Excerpt provided -

Throwing in a late contribution:

^(?!\.)((^|\.)([1-9]?\d|1\d\d|2(5[0-5]|[0-4]\d))){4}$

Of the answers I checked, they're either longer or incomplete in their verification. Longer, in my experience, means harder to overlook and therefore more prone to be erroneous. And I like to avoid repeating similar patters, for the same reason.

The main part is, of course, the test for a number - 0 to 255, but also making sure it doesn't allow initial zeroes (except for when it's a single one):

[1-9]?\d|1\d\d|2(5[0-5]|[0-4]\d)

Three alternations - one for sub 100: [1-9]?\d, one for 100-199: 1\d\d and finally 200-255: 2(5[0-5]|[0-4]\d).

This is preceded by a test for start of line or a dot ., and this whole expression is tested for 4 times by the appended {4}.

This complete test for four byte representations is started by testing for start of line followed by a negative look ahead to avoid addresses starting with a .: ^(?!\.), and ended with a test for end of line ($).

See some samples here at regex101.

2

And instead of

{1-3}

you should put

{1,3}
2

This is what I did and it's fast and works perfectly:

function isIPv4Address(inputString) {
    let regex = new RegExp(/^(([0-9]{1,3}\.){3}[0-9]{1,3})$/);
    if(regex.test(inputString)){
        let arInput = inputString.split(".")
        for(let i of arInput){
            if(i.length > 1 && i.charAt(0) === '0')
                return false;
            else{
                if(parseInt(i) < 0 || parseInt(i) >=256)

Work to complete -
a – Answer these questions about the IPv4 regex excerpt, one answer per line, each marked like its question:
(i) Which alternation matches numbers from 100 to 199?
(ii) What kind of address does the negative lookahead ^(?!\.) keep out?
(iii) What should be written in place of {1-3}?
b – Copy the part of the IPv4 regex excerpt starting at "Throwing in a" and ending at "the same reason.".
The lines that come after have no connection to the excerpt above.

Supplied data -
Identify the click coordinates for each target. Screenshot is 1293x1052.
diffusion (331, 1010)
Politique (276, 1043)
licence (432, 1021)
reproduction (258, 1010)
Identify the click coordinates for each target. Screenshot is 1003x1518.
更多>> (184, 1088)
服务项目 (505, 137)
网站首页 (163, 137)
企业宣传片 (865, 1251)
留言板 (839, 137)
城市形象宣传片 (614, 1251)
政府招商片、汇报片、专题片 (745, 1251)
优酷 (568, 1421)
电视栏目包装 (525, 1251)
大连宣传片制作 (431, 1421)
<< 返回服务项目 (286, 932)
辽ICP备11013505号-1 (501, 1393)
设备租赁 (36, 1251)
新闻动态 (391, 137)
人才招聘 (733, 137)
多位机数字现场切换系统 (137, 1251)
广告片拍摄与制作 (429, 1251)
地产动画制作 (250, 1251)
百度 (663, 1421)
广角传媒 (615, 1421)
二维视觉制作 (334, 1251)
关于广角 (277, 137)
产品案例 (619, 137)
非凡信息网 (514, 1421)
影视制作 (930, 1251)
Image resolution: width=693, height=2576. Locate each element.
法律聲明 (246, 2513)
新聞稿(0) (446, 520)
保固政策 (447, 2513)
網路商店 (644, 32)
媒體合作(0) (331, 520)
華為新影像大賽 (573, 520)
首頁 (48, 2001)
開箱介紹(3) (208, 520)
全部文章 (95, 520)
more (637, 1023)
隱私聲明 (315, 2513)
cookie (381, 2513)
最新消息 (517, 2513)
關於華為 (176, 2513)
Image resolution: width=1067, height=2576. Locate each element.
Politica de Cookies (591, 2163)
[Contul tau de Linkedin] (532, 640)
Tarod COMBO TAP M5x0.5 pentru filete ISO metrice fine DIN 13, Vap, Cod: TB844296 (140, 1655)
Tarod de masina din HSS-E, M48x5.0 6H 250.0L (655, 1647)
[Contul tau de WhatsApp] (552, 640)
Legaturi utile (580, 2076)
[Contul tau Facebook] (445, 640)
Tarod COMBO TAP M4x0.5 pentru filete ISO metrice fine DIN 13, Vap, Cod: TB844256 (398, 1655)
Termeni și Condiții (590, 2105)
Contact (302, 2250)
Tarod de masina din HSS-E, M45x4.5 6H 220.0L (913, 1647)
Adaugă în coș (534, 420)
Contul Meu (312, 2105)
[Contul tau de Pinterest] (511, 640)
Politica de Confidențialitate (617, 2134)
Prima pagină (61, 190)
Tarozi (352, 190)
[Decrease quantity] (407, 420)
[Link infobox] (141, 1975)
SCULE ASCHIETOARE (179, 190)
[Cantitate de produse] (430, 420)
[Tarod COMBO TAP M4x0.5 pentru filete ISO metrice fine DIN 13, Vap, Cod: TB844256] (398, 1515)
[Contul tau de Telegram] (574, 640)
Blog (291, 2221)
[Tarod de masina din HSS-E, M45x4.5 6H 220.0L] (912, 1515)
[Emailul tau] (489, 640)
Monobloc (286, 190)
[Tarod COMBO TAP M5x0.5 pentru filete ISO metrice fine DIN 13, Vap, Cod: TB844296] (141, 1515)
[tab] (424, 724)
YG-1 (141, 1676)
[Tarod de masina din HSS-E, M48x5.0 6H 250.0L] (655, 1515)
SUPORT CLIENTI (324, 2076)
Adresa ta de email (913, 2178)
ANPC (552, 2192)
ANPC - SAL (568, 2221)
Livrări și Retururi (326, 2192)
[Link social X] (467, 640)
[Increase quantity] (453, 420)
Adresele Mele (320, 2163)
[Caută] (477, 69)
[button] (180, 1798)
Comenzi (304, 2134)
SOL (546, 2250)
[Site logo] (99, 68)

Solution list -
a –
(i) 1\d\d
(ii) Addresses starting with a dot (.)
(iii) {1,3}

b –
Throwing in a late contribution:

^(?!\.)((^|\.)([1-9]?\d|1\d\d|2(5[0-5]|[0-4]\d))){4}$

Of the answers I checked, they're either longer or incomplete in their verification. Longer, in my experience, means harder to overlook and therefore more prone to be erroneous. And I like to avoid repeating similar patters, for the same reason.